> [WORK ITEM]: Reproduce the data below in full. Nothing should differ from the original.

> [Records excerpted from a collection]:
* * *
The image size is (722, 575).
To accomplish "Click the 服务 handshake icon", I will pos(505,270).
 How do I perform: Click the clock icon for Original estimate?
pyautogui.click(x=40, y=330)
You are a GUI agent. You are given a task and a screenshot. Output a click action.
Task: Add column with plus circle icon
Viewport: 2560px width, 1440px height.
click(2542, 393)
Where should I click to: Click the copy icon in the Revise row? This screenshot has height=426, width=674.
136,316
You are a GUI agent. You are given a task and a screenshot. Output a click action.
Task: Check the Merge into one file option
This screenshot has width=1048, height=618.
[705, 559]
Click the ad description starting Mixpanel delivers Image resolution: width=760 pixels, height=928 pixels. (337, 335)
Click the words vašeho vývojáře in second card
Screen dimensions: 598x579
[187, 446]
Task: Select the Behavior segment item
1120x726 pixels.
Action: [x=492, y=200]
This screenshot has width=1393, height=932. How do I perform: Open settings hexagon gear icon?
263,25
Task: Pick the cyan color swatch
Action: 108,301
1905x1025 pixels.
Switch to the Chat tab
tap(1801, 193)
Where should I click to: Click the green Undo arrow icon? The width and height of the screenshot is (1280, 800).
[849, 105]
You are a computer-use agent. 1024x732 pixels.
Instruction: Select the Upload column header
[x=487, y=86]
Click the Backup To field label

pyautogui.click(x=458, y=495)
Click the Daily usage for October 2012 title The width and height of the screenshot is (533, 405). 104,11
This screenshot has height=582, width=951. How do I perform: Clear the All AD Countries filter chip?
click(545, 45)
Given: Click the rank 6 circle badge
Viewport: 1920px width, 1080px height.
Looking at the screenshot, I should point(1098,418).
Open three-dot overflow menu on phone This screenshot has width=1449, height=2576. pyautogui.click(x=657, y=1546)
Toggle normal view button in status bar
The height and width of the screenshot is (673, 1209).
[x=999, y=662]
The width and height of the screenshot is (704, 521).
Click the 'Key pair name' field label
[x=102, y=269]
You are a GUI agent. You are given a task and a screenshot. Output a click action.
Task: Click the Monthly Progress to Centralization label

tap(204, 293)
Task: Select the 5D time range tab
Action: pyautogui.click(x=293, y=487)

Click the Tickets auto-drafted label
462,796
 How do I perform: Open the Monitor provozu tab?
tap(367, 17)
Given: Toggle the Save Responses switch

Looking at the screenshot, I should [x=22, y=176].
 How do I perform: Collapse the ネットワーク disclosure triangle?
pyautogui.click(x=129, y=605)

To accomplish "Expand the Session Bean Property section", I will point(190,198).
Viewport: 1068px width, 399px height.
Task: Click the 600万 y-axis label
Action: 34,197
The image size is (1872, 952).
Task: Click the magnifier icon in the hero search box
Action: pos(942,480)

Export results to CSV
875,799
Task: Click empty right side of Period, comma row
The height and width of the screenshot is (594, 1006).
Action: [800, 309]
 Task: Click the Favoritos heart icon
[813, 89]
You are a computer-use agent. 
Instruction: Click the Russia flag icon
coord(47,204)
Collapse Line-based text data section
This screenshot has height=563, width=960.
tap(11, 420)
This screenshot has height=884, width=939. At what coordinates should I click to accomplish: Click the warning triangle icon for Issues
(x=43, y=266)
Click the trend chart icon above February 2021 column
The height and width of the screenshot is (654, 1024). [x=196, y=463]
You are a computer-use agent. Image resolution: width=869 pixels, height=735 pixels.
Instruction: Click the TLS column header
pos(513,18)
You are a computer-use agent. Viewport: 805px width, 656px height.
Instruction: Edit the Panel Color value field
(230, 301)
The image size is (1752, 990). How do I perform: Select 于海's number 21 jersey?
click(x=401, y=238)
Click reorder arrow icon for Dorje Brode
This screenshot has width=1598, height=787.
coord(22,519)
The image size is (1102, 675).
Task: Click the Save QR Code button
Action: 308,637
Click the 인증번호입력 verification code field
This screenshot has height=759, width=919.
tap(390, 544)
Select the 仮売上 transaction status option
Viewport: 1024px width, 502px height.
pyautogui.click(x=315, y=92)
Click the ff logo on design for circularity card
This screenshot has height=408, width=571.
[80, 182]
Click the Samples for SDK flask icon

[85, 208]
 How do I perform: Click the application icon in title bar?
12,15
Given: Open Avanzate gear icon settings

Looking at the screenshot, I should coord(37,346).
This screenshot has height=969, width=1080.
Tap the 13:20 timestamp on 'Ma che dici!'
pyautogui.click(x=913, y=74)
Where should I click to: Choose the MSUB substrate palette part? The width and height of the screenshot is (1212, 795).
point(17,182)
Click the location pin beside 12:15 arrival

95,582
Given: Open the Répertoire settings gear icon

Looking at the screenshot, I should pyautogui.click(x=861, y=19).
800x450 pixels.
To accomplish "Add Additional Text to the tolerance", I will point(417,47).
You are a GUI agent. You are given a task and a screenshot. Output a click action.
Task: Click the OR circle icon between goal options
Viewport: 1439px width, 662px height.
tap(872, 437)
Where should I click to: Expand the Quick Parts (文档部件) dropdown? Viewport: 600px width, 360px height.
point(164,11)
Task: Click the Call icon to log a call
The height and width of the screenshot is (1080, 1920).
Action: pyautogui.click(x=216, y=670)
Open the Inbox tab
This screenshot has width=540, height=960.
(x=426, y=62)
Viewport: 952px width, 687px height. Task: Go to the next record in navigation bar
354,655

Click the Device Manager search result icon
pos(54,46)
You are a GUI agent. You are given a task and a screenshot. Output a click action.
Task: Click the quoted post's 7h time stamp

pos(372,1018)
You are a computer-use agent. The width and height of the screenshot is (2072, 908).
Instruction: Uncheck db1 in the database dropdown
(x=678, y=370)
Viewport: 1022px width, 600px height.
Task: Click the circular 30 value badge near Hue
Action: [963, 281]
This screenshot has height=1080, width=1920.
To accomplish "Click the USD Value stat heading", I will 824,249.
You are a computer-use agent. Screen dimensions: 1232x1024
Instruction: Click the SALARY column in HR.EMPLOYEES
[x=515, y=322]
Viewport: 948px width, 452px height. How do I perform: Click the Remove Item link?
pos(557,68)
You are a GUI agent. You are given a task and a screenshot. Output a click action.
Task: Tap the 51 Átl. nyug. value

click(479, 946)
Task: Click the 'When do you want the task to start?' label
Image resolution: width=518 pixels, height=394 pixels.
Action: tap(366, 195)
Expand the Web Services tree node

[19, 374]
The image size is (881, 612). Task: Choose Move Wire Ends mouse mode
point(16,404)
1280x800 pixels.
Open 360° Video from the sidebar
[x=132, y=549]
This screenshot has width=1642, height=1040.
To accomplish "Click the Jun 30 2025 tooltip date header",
* * *
> [SOLUTION TO THE EXERCISE]:
The image size is (722, 575).
To accomplish "Click the 服务 handshake icon", I will pos(505,270).
 How do I perform: Click the clock icon for Original estimate?
pyautogui.click(x=40, y=330)
You are a GUI agent. You are given a task and a screenshot. Output a click action.
Task: Add column with plus circle icon
Viewport: 2560px width, 1440px height.
click(2542, 393)
Where should I click to: Click the copy icon in the Revise row? This screenshot has height=426, width=674.
136,316
You are a GUI agent. You are given a task and a screenshot. Output a click action.
Task: Check the Merge into one file option
This screenshot has width=1048, height=618.
[705, 559]
Click the ad description starting Mixpanel delivers Image resolution: width=760 pixels, height=928 pixels. (337, 335)
Click the words vašeho vývojáře in second card
Screen dimensions: 598x579
[187, 446]
Task: Select the Behavior segment item
1120x726 pixels.
Action: [x=492, y=200]
This screenshot has width=1393, height=932. How do I perform: Open settings hexagon gear icon?
263,25
Task: Pick the cyan color swatch
Action: 108,301
1905x1025 pixels.
Switch to the Chat tab
tap(1801, 193)
Where should I click to: Click the green Undo arrow icon? The width and height of the screenshot is (1280, 800).
[849, 105]
You are a computer-use agent. 1024x732 pixels.
Instruction: Select the Upload column header
[x=487, y=86]
Click the Backup To field label

pyautogui.click(x=458, y=495)
Click the Daily usage for October 2012 title The width and height of the screenshot is (533, 405). 104,11
This screenshot has height=582, width=951. How do I perform: Clear the All AD Countries filter chip?
click(545, 45)
Given: Click the rank 6 circle badge
Viewport: 1920px width, 1080px height.
Looking at the screenshot, I should point(1098,418).
Open three-dot overflow menu on phone This screenshot has width=1449, height=2576. pyautogui.click(x=657, y=1546)
Toggle normal view button in status bar
The height and width of the screenshot is (673, 1209).
[x=999, y=662]
The width and height of the screenshot is (704, 521).
Click the 'Key pair name' field label
[x=102, y=269]
You are a GUI agent. You are given a task and a screenshot. Output a click action.
Task: Click the Monthly Progress to Centralization label

tap(204, 293)
Task: Select the 5D time range tab
Action: pyautogui.click(x=293, y=487)

Click the Tickets auto-drafted label
462,796
 How do I perform: Open the Monitor provozu tab?
tap(367, 17)
Given: Toggle the Save Responses switch

Looking at the screenshot, I should [x=22, y=176].
 How do I perform: Collapse the ネットワーク disclosure triangle?
pyautogui.click(x=129, y=605)

To accomplish "Expand the Session Bean Property section", I will point(190,198).
Viewport: 1068px width, 399px height.
Task: Click the 600万 y-axis label
Action: 34,197
The image size is (1872, 952).
Task: Click the magnifier icon in the hero search box
Action: pos(942,480)

Export results to CSV
875,799
Task: Click empty right side of Period, comma row
The height and width of the screenshot is (594, 1006).
Action: [800, 309]
 Task: Click the Favoritos heart icon
[813, 89]
You are a computer-use agent. 
Instruction: Click the Russia flag icon
coord(47,204)
Collapse Line-based text data section
This screenshot has height=563, width=960.
tap(11, 420)
This screenshot has height=884, width=939. At what coordinates should I click to accomplish: Click the warning triangle icon for Issues
(x=43, y=266)
Click the trend chart icon above February 2021 column
The height and width of the screenshot is (654, 1024). [x=196, y=463]
You are a computer-use agent. Image resolution: width=869 pixels, height=735 pixels.
Instruction: Click the TLS column header
pos(513,18)
You are a computer-use agent. Viewport: 805px width, 656px height.
Instruction: Edit the Panel Color value field
(230, 301)
The image size is (1752, 990). How do I perform: Select 于海's number 21 jersey?
click(x=401, y=238)
Click reorder arrow icon for Dorje Brode
This screenshot has width=1598, height=787.
coord(22,519)
The image size is (1102, 675).
Task: Click the Save QR Code button
Action: 308,637
Click the 인증번호입력 verification code field
This screenshot has height=759, width=919.
tap(390, 544)
Select the 仮売上 transaction status option
Viewport: 1024px width, 502px height.
pyautogui.click(x=315, y=92)
Click the ff logo on design for circularity card
This screenshot has height=408, width=571.
[80, 182]
Click the Samples for SDK flask icon

[85, 208]
 How do I perform: Click the application icon in title bar?
12,15
Given: Open Avanzate gear icon settings

Looking at the screenshot, I should coord(37,346).
This screenshot has height=969, width=1080.
Tap the 13:20 timestamp on 'Ma che dici!'
pyautogui.click(x=913, y=74)
Where should I click to: Choose the MSUB substrate palette part? The width and height of the screenshot is (1212, 795).
point(17,182)
Click the location pin beside 12:15 arrival

95,582
Given: Open the Répertoire settings gear icon

Looking at the screenshot, I should pyautogui.click(x=861, y=19).
800x450 pixels.
To accomplish "Add Additional Text to the tolerance", I will point(417,47).
You are a GUI agent. You are given a task and a screenshot. Output a click action.
Task: Click the OR circle icon between goal options
Viewport: 1439px width, 662px height.
tap(872, 437)
Where should I click to: Expand the Quick Parts (文档部件) dropdown? Viewport: 600px width, 360px height.
point(164,11)
Task: Click the Call icon to log a call
The height and width of the screenshot is (1080, 1920).
Action: pyautogui.click(x=216, y=670)
Open the Inbox tab
This screenshot has width=540, height=960.
(x=426, y=62)
Viewport: 952px width, 687px height. Task: Go to the next record in navigation bar
354,655

Click the Device Manager search result icon
pos(54,46)
You are a GUI agent. You are given a task and a screenshot. Output a click action.
Task: Click the quoted post's 7h time stamp

pos(372,1018)
You are a computer-use agent. The width and height of the screenshot is (2072, 908).
Instruction: Uncheck db1 in the database dropdown
(x=678, y=370)
Viewport: 1022px width, 600px height.
Task: Click the circular 30 value badge near Hue
Action: [963, 281]
This screenshot has height=1080, width=1920.
To accomplish "Click the USD Value stat heading", I will 824,249.
You are a computer-use agent. Screen dimensions: 1232x1024
Instruction: Click the SALARY column in HR.EMPLOYEES
[x=515, y=322]
Viewport: 948px width, 452px height. How do I perform: Click the Remove Item link?
pos(557,68)
You are a GUI agent. You are given a task and a screenshot. Output a click action.
Task: Tap the 51 Átl. nyug. value

click(479, 946)
Task: Click the 'When do you want the task to start?' label
Image resolution: width=518 pixels, height=394 pixels.
Action: tap(366, 195)
Expand the Web Services tree node

[19, 374]
The image size is (881, 612). Task: Choose Move Wire Ends mouse mode
point(16,404)
1280x800 pixels.
Open 360° Video from the sidebar
[x=132, y=549]
This screenshot has width=1642, height=1040.
To accomplish "Click the Jun 30 2025 tooltip date header",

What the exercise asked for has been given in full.